HB: but when should such experience be useful? Why listen to it at all?
Such experiences are useful individually to you. It developes your internal landscape, your belief system. As long as it does not conflict with other information, please take it as gospel. The trap is that once you have a "belief", your mind will start to disregard contrary evidence, or discount it as "the exception that proves the rule".
You should listen to these experiences - all of them. They will confirm or conflict with your own experience. You can then evaluate the additional information in refining your own beliefs - strengthening them or weakening them.
These experiences help you determine your vision of and for your life; they are the inspiration for what you will do and how you will act. They will influence your experience of life as a whole.
The distinction here is that your internal world is a different aspect of life than your external world. And that each person has their own internal world.
HB: Don't you think that somebody telling what they saw or what ACTUALLY happened to them has at least some validity?
Yes, but what kind of validity? To what purpose should it be put?
I have had spiritual experiences. What triggered them? Something outside of me? Some biochemical process completely internal to me? If I have an experience, should it be something everyone must have? If I attach a particular meaning to the experience, must everyone that has the same experience come away with the same understanding?
If many people all speak of "seeing God", yet they describe "God" as being different, what are we to make of that?
HB: After all - people are regularly executed and imprisoned on the claims of people saying what happened to them or what they saw. Surely we should require even more rigorous proof in these cases - corroborated by other witnesses to the event or cctv footage.
The law only asks that something be "proven" to a particular degree (depending on the court).

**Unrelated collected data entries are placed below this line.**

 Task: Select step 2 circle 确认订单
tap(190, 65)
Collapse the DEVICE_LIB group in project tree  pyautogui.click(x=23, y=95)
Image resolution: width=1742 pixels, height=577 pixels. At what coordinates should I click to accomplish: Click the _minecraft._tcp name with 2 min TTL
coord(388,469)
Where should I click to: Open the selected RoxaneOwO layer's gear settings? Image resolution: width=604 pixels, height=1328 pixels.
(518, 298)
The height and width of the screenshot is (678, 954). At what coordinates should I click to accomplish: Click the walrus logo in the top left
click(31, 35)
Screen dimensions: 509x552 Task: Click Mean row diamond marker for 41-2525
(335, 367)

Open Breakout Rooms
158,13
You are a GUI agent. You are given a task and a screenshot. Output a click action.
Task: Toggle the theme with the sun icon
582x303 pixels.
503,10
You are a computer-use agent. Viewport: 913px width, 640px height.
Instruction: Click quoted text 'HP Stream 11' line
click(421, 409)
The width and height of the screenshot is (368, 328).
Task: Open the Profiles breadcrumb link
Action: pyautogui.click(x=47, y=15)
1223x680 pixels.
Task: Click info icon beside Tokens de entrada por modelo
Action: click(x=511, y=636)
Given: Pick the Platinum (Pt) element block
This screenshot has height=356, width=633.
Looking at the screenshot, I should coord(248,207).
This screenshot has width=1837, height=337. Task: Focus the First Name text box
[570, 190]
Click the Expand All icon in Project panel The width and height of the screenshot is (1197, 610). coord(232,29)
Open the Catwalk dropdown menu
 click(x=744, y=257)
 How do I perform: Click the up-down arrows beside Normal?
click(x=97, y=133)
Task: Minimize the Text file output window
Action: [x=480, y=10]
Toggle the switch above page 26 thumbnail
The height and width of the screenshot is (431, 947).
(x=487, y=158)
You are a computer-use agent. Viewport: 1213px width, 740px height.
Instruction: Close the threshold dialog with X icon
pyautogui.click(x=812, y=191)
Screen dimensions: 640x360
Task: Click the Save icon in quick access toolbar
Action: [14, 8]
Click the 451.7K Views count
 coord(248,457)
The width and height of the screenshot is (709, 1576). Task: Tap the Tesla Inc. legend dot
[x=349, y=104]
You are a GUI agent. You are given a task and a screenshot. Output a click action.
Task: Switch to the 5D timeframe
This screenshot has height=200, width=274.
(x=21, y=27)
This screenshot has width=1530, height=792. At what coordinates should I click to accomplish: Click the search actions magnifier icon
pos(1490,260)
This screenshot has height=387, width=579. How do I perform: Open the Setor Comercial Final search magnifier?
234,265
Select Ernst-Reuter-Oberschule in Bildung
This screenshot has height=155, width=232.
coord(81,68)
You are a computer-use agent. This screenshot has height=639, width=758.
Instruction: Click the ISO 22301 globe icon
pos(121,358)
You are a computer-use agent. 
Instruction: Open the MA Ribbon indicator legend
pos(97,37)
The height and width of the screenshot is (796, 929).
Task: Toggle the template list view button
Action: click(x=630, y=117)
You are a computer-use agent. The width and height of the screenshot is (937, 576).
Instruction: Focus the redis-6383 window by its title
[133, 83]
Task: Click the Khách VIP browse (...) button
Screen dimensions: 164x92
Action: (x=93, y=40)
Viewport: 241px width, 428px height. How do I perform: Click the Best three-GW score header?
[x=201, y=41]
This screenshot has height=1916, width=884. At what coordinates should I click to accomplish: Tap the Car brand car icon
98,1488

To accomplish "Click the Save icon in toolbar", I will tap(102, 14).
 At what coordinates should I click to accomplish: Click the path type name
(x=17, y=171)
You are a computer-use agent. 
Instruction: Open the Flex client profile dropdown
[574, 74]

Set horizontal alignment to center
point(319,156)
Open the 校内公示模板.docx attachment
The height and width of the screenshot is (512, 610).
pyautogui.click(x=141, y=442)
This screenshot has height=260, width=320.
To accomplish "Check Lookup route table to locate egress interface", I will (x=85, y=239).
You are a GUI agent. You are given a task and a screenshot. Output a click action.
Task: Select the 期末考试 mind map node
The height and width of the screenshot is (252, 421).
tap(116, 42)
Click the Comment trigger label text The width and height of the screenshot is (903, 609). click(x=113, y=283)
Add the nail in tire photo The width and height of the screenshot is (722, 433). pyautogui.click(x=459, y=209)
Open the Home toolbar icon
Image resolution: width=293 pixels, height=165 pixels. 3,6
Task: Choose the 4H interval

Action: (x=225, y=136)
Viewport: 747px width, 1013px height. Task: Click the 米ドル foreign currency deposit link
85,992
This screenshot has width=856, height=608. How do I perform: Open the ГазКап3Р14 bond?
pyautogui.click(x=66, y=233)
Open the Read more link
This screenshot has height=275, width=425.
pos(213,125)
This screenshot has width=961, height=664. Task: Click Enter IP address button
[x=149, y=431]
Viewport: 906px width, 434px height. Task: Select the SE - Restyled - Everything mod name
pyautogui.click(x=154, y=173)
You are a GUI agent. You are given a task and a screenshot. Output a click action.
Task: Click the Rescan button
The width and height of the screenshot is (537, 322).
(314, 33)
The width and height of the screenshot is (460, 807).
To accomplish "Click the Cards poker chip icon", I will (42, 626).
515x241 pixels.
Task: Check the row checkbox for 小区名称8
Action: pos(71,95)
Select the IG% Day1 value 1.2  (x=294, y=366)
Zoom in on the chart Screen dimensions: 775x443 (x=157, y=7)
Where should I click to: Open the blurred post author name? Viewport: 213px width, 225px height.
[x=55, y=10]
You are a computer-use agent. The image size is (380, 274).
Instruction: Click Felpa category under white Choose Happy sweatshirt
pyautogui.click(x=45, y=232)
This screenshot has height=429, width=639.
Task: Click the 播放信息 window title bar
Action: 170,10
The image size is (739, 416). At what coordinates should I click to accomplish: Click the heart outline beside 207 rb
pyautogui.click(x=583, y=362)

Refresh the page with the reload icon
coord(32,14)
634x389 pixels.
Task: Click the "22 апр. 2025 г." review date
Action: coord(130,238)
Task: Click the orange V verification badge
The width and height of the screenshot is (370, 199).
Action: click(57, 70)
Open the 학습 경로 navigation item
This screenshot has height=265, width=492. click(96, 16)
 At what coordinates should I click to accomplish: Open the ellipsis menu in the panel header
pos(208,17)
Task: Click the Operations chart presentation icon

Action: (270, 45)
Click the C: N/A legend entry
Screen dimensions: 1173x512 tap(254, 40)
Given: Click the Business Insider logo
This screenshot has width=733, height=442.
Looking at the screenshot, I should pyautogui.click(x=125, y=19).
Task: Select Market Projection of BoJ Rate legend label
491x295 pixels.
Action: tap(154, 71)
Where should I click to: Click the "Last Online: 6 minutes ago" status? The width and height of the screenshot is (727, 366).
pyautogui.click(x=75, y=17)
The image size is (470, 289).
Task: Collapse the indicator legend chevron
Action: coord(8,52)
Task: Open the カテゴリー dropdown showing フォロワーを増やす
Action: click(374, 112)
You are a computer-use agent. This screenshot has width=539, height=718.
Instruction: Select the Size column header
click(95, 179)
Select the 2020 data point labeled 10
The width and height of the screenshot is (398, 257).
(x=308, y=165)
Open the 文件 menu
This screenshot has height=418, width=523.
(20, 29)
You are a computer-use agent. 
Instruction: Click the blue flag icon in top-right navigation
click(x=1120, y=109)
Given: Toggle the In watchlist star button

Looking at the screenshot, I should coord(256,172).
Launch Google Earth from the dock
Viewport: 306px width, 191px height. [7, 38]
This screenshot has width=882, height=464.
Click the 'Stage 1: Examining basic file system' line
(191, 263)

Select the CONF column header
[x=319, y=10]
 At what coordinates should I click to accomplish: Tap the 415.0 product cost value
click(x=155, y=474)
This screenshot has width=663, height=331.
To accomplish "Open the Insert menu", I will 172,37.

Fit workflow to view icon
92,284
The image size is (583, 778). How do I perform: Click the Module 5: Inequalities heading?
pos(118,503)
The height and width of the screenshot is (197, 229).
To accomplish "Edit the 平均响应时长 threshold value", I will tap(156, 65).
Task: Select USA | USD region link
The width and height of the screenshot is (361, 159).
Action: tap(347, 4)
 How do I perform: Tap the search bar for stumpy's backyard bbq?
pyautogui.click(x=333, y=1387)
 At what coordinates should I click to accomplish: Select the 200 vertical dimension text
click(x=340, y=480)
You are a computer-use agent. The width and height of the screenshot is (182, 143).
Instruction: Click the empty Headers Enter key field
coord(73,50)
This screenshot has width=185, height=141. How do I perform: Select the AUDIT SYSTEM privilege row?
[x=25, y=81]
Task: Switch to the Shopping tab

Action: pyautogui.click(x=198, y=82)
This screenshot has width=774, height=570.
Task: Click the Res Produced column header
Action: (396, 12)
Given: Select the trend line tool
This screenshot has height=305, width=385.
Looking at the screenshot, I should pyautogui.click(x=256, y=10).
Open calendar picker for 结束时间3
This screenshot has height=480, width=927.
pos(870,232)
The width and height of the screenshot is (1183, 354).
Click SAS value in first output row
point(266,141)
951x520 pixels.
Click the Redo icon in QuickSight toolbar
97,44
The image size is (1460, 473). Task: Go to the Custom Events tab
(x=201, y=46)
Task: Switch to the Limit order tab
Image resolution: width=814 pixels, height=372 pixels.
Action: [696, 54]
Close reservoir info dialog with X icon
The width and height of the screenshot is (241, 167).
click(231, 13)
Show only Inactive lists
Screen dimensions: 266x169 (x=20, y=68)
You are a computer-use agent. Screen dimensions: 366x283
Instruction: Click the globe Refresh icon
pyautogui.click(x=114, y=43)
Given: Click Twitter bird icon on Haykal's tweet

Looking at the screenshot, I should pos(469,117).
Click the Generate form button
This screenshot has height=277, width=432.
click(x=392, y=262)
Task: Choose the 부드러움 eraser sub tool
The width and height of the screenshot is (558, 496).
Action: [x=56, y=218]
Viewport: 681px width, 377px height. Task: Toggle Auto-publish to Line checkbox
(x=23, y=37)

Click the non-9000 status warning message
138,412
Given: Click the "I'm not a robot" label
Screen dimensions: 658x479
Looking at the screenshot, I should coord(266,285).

I don't think anyone pretends this is a fair or 100% accurate system. It is why some decline jury duty - they cannot imagine being convinced of events, or cannot hold themselves responsible for passing judgment. Having served on juries, it's always a challenge to determine credibility of witnesses, especially when different witnesses either saw things from different angles, saw things with different presumptions, have different levels of observation skills, different levels of understanding, and different recollections.
A recent study suggests that every time we access a memory, the memory is subtly changed.
Old studies suggest that when presented with a visual scene that is wildly outside your expectations that you literally cannot process the informatino into memory.
It is a common discussion point: in the absence of empirical evidence of events (e.g., cctv recordings), should we ever convict a defendent? After all, witnesses are not highly consistent between themselves or over time, and are subject to a variety of external influences.
If eyewitnesses are suspect with external world events, how much more so might someone be when relating an event that is entirely internal to their psyche, entirely subjective?
AS: However, is not personal experience a reasonable guide for development of our OWN beliefs, or should we make EVERY perception rejected unless it can first be made subjectable to laboratory conditions and experimentally confirmed?
A perfect example of the dinstinction between our personal internal landscape and the external world.
And a good reason for maintaining the place of religion as an internal conviction, not something that others must be compelled to accept.